▶ Try it
Below are some records. Copy every line in them that holds "Concord".

==========

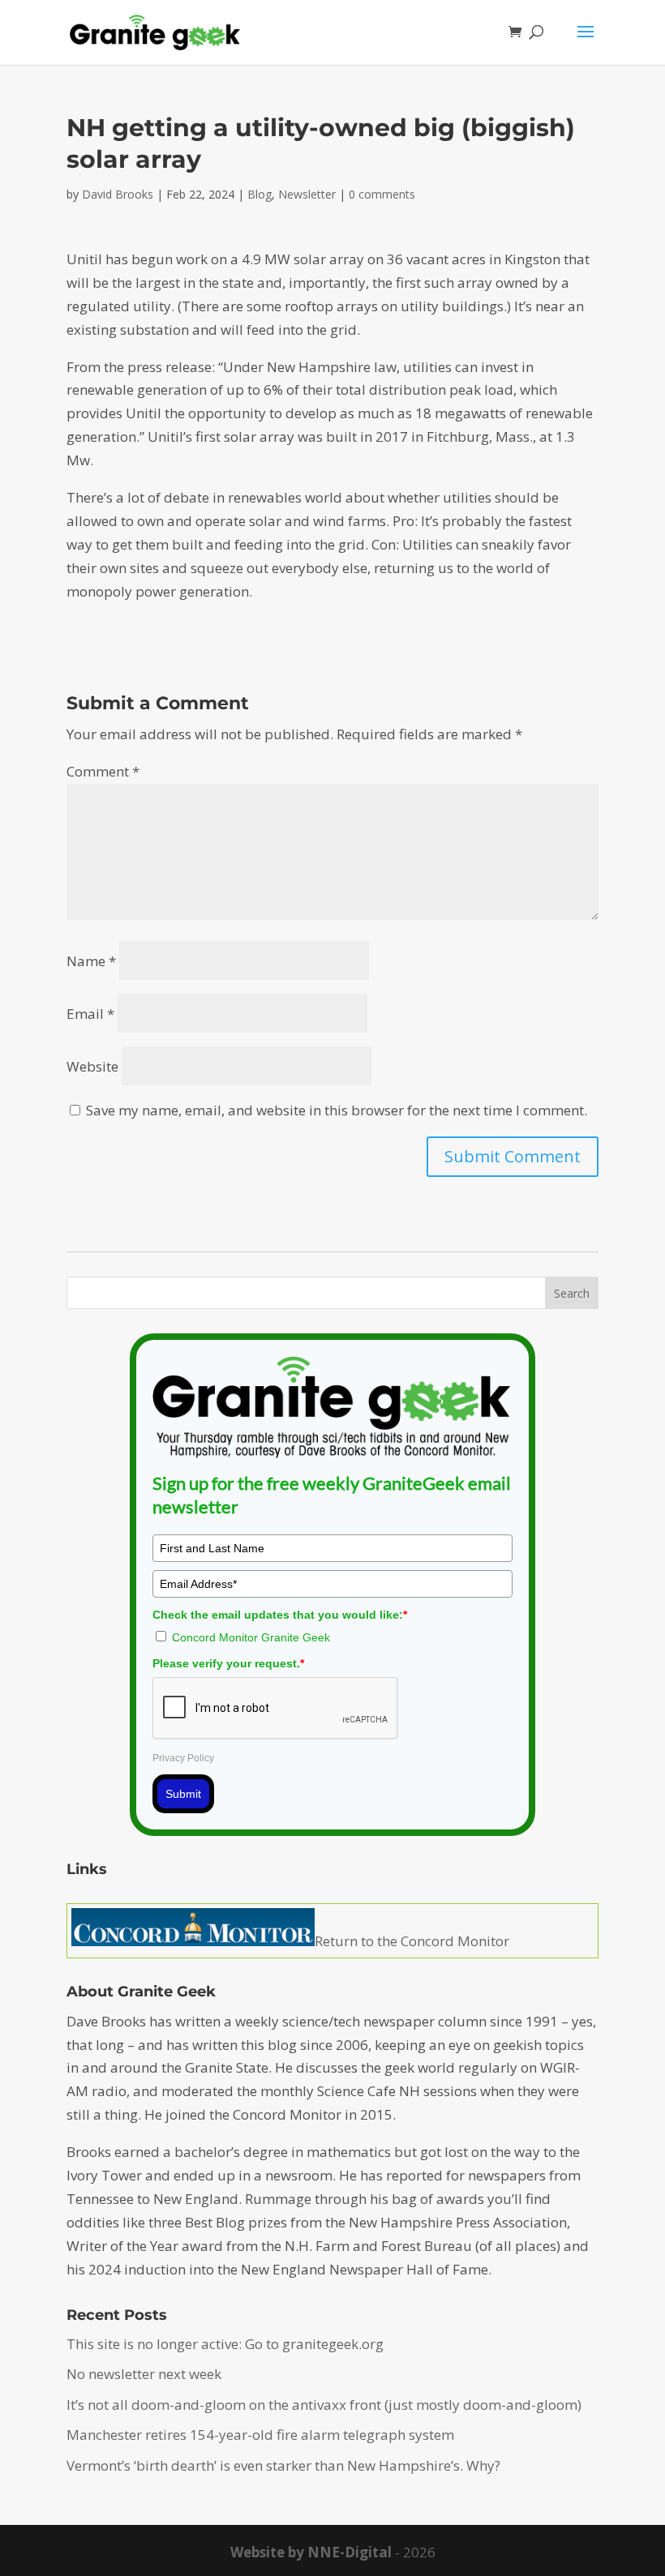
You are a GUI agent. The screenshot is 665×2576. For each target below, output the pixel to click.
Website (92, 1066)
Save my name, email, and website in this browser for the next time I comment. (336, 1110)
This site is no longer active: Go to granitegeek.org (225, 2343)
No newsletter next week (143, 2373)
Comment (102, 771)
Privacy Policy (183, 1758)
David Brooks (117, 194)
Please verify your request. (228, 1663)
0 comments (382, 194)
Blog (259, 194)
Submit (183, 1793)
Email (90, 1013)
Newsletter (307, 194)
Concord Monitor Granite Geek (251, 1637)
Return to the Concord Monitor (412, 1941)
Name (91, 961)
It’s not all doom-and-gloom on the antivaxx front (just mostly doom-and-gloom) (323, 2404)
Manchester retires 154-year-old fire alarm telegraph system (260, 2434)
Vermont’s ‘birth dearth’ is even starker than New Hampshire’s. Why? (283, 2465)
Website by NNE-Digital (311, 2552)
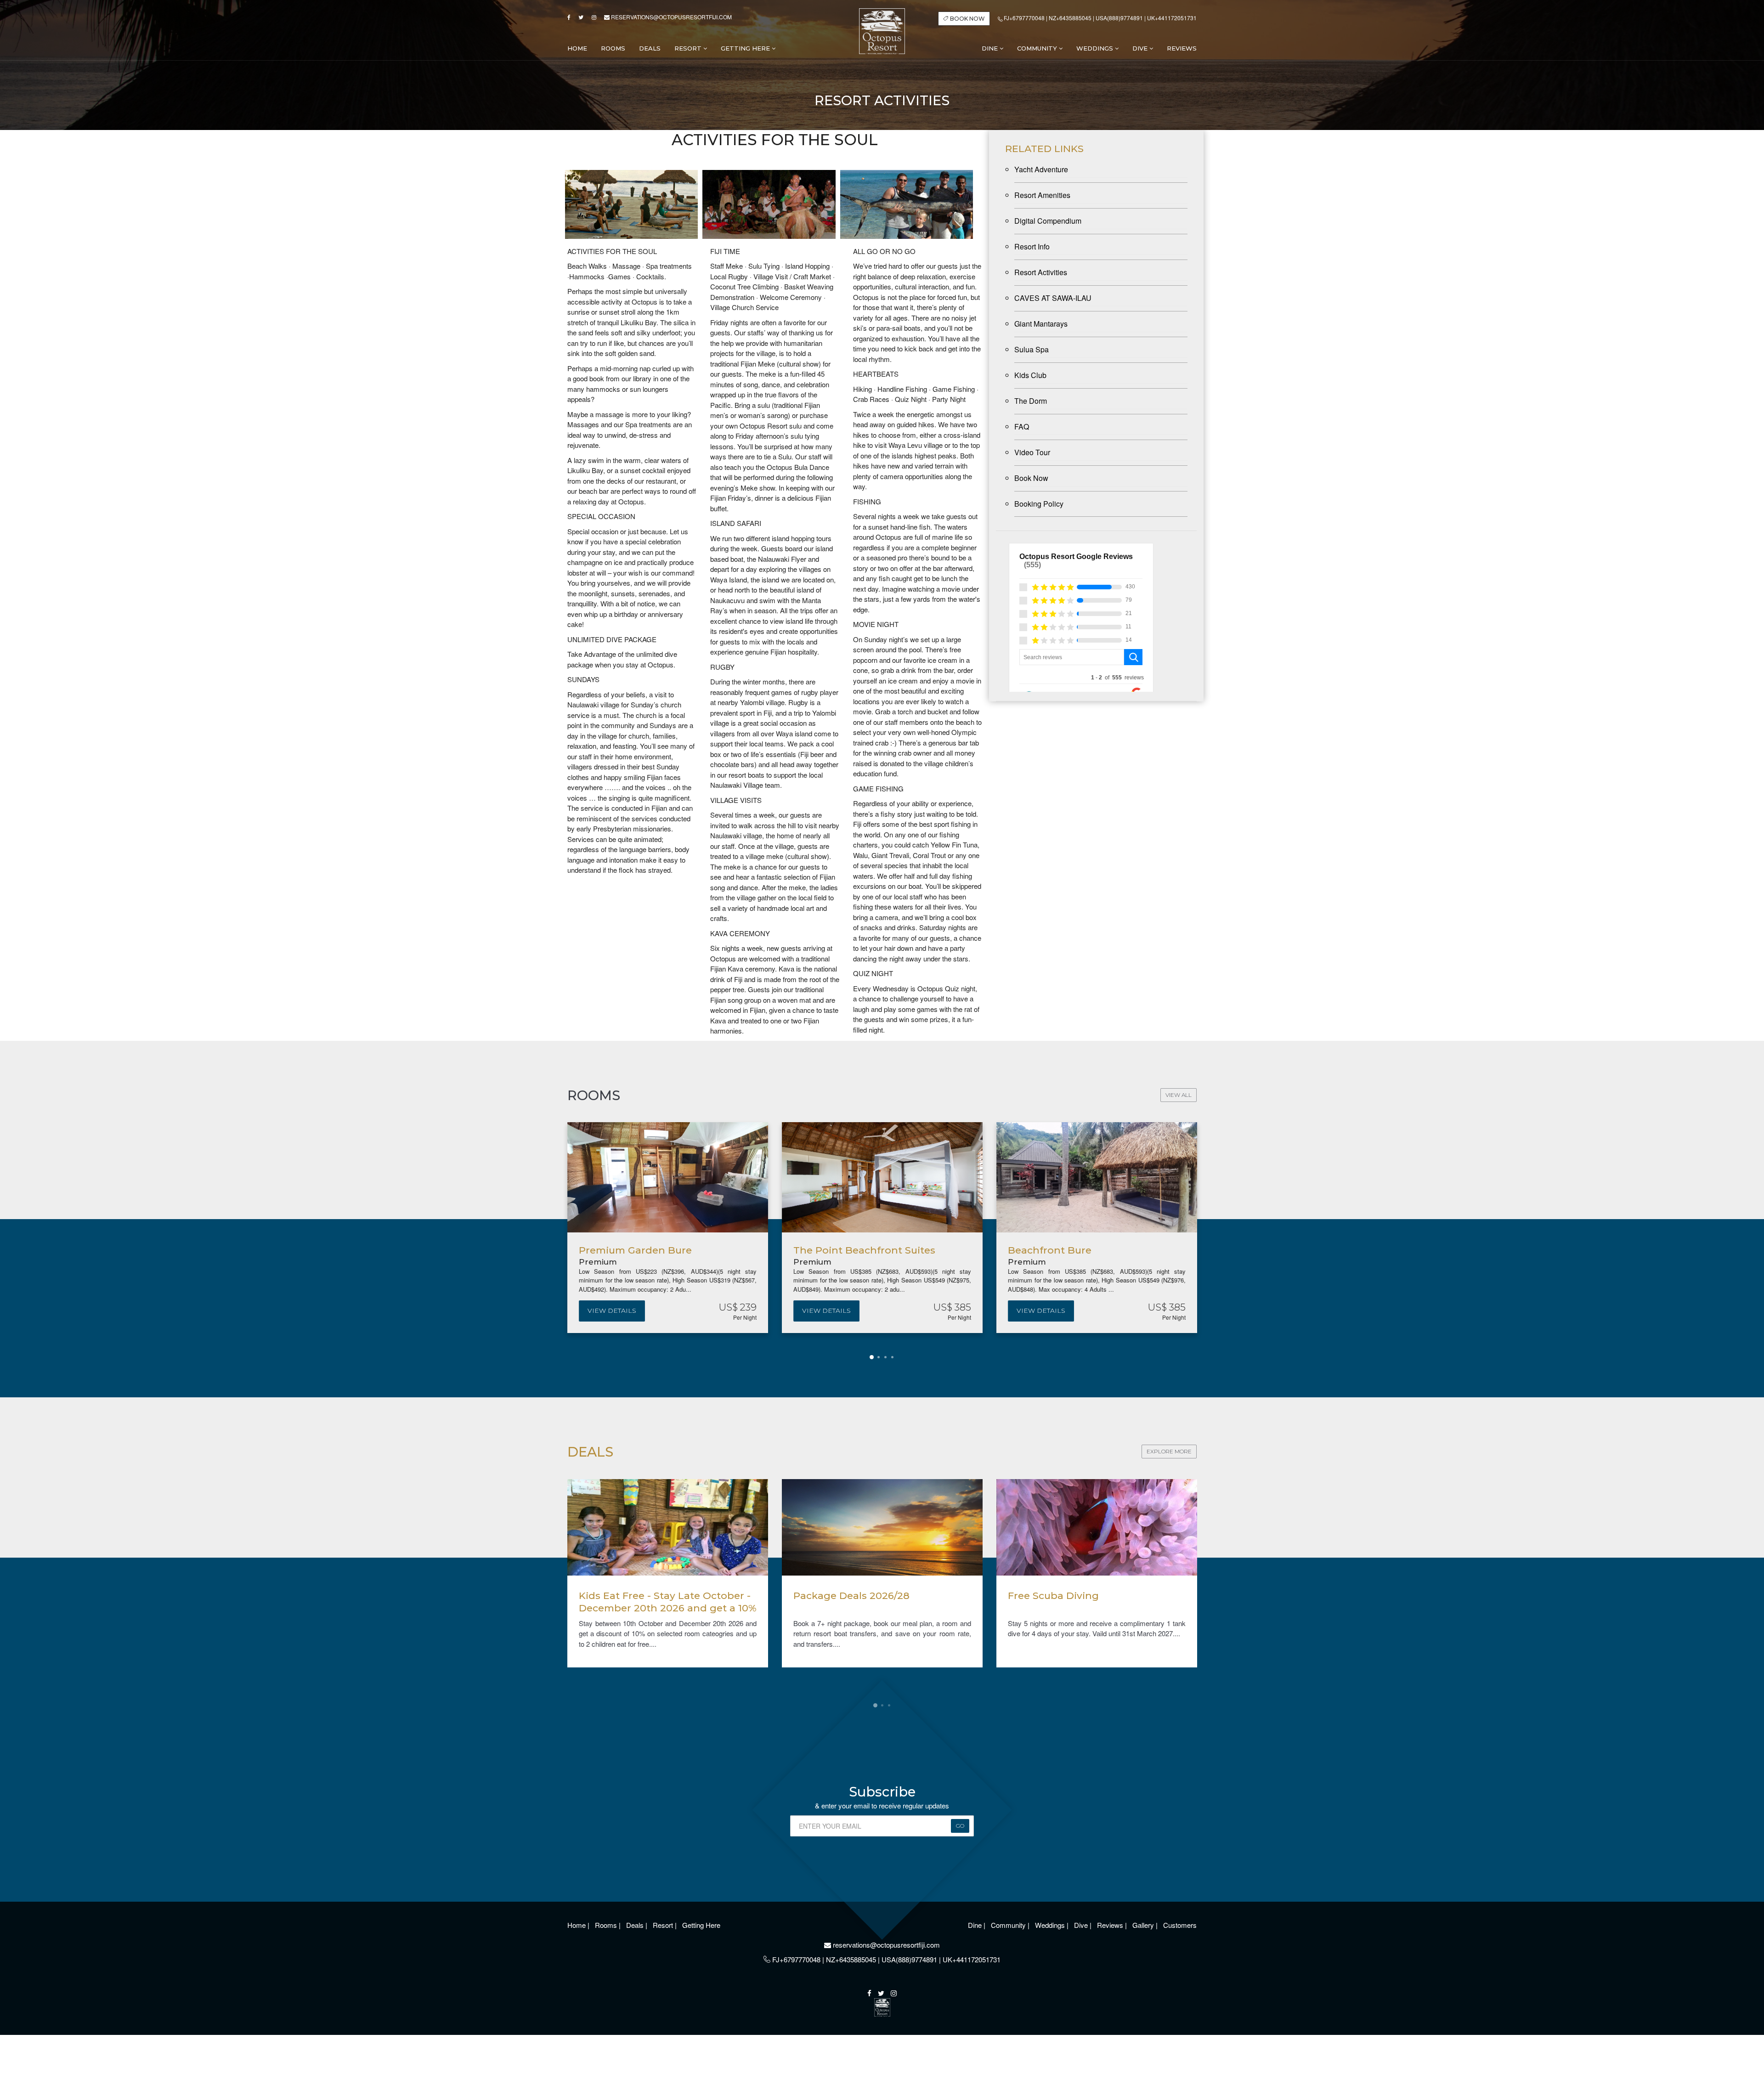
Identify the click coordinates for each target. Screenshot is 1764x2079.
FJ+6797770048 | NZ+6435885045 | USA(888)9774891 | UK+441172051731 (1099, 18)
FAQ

==========

▶ Result for this task
Concord Monitor Granite Geek (251, 1637)
Return to the Concord Monitor (412, 1941)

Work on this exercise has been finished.